---- RECORDS SHOWN
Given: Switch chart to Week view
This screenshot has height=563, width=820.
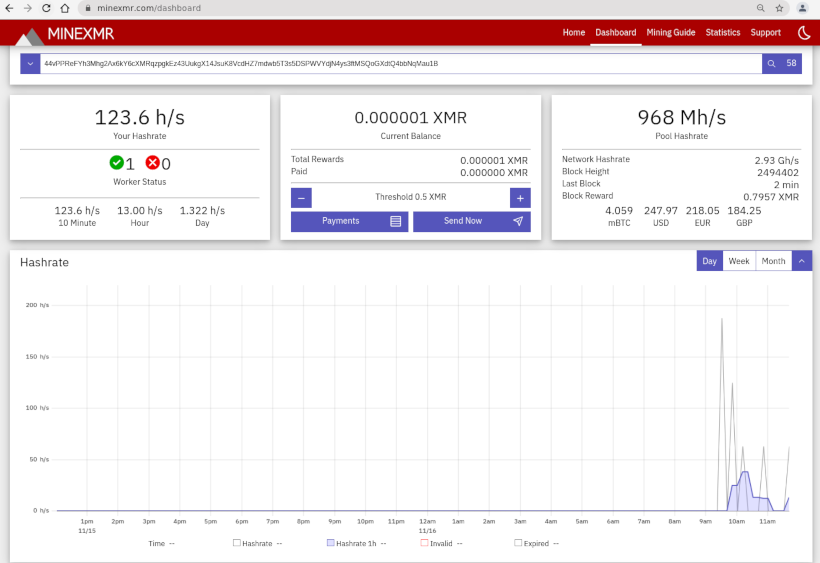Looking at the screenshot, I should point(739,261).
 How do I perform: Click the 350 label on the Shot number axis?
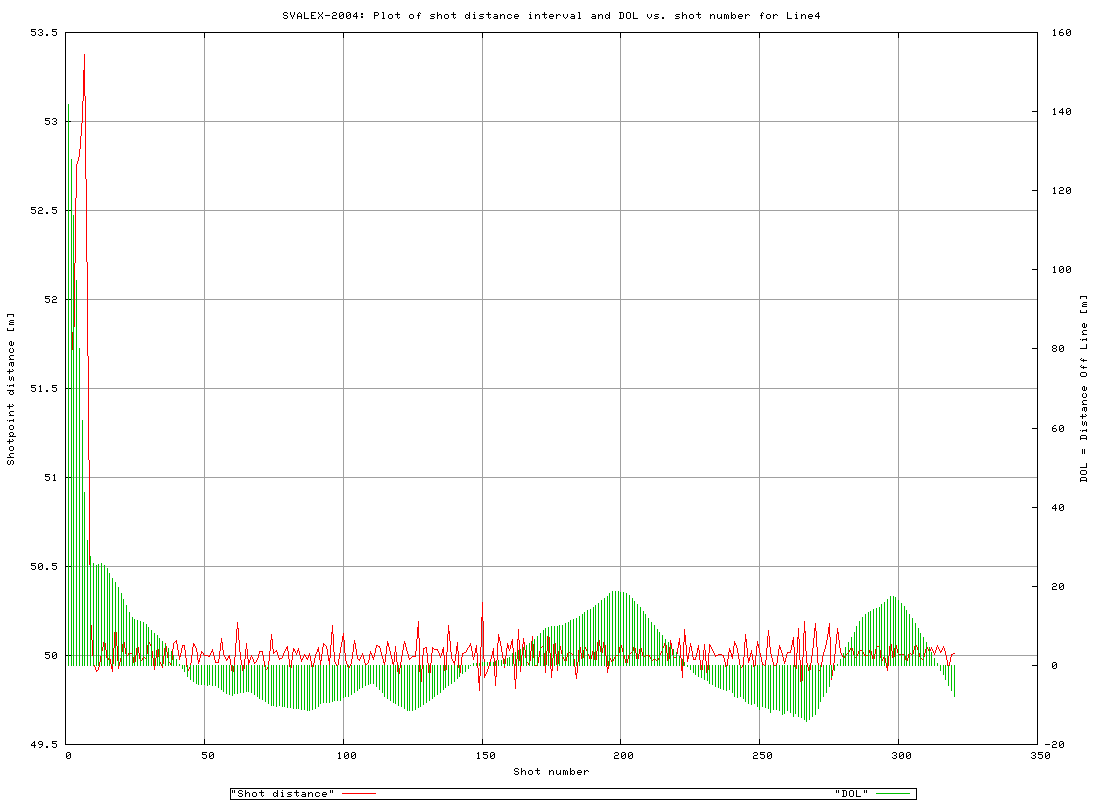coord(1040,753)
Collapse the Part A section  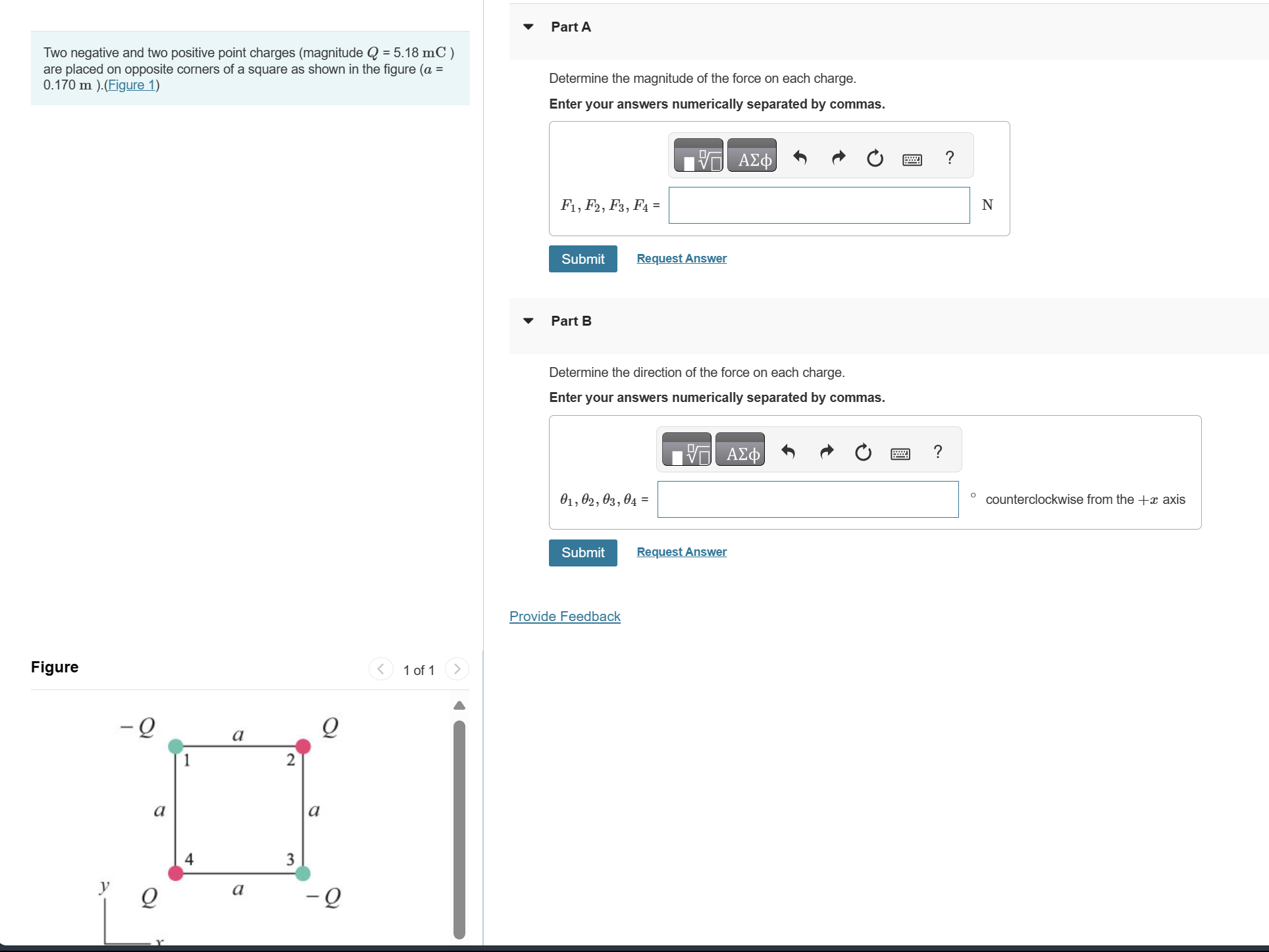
--------
> **WORK REQUEST**:
Before handing back the copy, remove the pictures; otherwise print the data exactly.

> **COMPLETED EXERCISE**:
Given: Switch chart to Week view
This screenshot has height=563, width=820.
Looking at the screenshot, I should point(739,261).
 How do I perform: Click the 350 label on the Shot number axis?
coord(1040,753)
Collapse the Part A section  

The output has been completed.